- [Records]:

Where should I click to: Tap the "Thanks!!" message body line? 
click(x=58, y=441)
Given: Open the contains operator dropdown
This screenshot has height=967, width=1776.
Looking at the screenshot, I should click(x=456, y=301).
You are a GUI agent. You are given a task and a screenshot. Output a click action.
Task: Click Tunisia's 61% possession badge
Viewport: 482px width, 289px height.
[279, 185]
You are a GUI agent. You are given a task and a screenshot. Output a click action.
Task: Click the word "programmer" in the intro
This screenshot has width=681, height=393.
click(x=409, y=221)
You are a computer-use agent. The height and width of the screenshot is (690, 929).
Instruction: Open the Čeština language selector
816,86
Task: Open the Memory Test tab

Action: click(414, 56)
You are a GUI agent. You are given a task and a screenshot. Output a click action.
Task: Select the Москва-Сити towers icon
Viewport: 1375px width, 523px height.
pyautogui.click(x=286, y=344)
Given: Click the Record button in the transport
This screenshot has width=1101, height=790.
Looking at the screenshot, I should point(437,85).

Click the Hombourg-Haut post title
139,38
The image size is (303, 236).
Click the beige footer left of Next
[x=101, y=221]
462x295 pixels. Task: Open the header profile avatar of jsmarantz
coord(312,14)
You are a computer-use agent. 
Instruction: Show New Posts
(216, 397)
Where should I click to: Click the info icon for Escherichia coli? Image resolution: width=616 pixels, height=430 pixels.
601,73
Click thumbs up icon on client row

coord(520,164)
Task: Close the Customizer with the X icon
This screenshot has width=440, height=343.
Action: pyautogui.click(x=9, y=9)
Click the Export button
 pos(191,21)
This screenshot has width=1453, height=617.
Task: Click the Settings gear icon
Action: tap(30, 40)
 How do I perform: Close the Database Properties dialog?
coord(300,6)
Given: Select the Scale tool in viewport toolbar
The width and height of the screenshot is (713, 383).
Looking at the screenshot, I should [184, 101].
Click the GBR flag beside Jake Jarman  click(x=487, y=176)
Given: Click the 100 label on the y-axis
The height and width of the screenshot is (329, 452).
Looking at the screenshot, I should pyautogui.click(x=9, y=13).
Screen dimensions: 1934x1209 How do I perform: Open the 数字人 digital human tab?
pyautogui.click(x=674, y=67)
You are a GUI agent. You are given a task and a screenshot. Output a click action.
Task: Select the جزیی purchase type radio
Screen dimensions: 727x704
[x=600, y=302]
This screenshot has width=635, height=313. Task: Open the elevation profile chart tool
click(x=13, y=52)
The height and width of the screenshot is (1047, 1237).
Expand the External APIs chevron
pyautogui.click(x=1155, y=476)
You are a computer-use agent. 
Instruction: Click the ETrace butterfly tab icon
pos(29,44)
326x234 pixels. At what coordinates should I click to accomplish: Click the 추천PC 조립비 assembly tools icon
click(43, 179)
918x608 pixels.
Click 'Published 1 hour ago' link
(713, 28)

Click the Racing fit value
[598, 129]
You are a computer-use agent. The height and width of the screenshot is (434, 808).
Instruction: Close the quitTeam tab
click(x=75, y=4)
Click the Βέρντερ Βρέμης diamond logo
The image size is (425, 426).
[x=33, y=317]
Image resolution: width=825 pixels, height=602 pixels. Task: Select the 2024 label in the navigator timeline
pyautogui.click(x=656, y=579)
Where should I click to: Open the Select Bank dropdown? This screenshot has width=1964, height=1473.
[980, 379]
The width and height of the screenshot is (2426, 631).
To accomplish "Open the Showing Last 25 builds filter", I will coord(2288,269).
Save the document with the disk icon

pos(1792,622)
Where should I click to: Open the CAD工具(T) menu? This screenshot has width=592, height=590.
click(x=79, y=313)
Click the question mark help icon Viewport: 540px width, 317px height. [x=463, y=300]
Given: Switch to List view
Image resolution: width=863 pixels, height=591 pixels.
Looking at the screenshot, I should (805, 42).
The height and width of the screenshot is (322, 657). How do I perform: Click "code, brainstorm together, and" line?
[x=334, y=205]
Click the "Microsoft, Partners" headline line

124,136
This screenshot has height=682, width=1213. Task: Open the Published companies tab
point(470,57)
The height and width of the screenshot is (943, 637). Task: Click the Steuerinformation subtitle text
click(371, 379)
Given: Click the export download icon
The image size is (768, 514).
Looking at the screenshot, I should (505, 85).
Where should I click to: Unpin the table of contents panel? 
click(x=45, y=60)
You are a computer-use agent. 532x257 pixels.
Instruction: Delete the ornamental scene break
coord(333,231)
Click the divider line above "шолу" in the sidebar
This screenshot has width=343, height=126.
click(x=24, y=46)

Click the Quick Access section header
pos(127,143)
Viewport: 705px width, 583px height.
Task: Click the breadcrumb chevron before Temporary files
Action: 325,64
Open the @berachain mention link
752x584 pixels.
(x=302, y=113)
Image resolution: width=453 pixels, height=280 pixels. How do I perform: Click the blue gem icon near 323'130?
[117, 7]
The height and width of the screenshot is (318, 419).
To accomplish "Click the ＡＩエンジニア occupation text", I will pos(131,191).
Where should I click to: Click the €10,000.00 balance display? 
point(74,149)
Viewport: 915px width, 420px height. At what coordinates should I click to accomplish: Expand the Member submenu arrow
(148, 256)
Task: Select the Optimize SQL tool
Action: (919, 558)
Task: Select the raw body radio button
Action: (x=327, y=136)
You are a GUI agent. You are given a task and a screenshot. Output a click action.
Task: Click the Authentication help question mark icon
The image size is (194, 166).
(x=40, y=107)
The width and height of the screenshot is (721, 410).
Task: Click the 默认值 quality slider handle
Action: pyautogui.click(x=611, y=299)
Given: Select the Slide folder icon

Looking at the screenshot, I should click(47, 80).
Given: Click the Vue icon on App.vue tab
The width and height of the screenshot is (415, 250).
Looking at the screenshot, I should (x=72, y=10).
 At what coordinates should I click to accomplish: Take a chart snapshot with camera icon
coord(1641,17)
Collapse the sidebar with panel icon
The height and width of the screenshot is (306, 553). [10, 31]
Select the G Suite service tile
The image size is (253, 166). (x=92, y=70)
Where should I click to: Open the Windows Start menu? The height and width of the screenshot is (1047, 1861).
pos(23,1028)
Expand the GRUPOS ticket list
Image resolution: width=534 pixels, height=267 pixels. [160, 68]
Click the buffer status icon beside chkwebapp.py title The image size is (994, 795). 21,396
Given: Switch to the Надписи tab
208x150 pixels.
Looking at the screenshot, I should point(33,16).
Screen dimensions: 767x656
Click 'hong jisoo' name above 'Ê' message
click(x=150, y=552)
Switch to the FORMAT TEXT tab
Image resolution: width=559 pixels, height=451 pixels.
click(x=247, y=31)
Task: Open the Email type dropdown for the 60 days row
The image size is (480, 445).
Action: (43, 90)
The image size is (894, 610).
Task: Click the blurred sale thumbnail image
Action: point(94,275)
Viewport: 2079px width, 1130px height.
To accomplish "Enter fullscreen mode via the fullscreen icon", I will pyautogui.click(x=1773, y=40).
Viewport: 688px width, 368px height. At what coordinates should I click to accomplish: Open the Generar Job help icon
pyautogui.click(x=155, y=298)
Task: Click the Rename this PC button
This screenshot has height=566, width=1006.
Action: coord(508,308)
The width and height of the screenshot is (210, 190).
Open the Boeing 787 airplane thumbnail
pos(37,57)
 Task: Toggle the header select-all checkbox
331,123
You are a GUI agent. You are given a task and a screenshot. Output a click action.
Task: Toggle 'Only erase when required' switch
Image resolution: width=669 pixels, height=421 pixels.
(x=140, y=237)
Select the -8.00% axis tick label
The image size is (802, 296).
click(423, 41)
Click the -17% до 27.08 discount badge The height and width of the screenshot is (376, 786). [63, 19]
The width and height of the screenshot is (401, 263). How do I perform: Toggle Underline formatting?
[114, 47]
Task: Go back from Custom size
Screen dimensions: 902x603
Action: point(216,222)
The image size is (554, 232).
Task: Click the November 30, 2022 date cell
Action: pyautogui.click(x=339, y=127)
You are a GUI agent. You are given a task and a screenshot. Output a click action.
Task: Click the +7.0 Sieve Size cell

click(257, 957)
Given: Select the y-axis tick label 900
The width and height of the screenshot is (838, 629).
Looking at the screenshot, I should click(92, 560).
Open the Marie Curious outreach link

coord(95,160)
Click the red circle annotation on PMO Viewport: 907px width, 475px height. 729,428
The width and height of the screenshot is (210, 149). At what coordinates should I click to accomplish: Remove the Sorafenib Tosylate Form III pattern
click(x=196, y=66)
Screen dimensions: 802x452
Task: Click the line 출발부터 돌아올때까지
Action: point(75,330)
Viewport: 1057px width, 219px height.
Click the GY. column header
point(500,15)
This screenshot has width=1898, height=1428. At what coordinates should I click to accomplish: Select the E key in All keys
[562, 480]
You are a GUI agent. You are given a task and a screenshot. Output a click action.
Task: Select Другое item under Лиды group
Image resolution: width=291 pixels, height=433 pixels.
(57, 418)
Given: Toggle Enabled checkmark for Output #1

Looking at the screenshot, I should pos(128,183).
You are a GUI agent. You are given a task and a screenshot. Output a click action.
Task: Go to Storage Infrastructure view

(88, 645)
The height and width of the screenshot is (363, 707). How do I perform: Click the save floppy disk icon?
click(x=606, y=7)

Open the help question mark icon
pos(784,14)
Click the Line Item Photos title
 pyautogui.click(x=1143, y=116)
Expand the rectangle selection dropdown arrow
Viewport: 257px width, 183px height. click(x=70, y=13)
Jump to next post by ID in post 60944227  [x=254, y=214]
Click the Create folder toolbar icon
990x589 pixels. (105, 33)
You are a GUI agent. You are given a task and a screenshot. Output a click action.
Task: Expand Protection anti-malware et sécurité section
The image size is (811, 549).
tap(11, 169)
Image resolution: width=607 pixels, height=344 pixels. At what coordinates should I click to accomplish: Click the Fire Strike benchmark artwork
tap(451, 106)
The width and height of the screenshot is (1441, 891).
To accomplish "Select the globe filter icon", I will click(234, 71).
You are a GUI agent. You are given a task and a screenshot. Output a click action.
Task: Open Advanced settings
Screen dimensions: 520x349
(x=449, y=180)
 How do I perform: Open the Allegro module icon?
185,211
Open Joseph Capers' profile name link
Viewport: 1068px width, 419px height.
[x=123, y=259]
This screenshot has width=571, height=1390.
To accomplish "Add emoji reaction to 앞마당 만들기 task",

- [GIVEN REQUEST]: Rewrite the stretch of the records from the start through the line containing "click(x=409, y=221)", replacing "Viewport" with "Display area" and leaving everything else unchanged.

- [WRITTEN SOLUTION]:
Where should I click to: Tap the "Thanks!!" message body line? 
click(x=58, y=441)
Given: Open the contains operator dropdown
This screenshot has height=967, width=1776.
Looking at the screenshot, I should click(x=456, y=301).
You are a GUI agent. You are given a task and a screenshot. Output a click action.
Task: Click Tunisia's 61% possession badge
Display area: 482px width, 289px height.
[279, 185]
You are a GUI agent. You are given a task and a screenshot. Output a click action.
Task: Click the word "programmer" in the intro
This screenshot has width=681, height=393.
click(x=409, y=221)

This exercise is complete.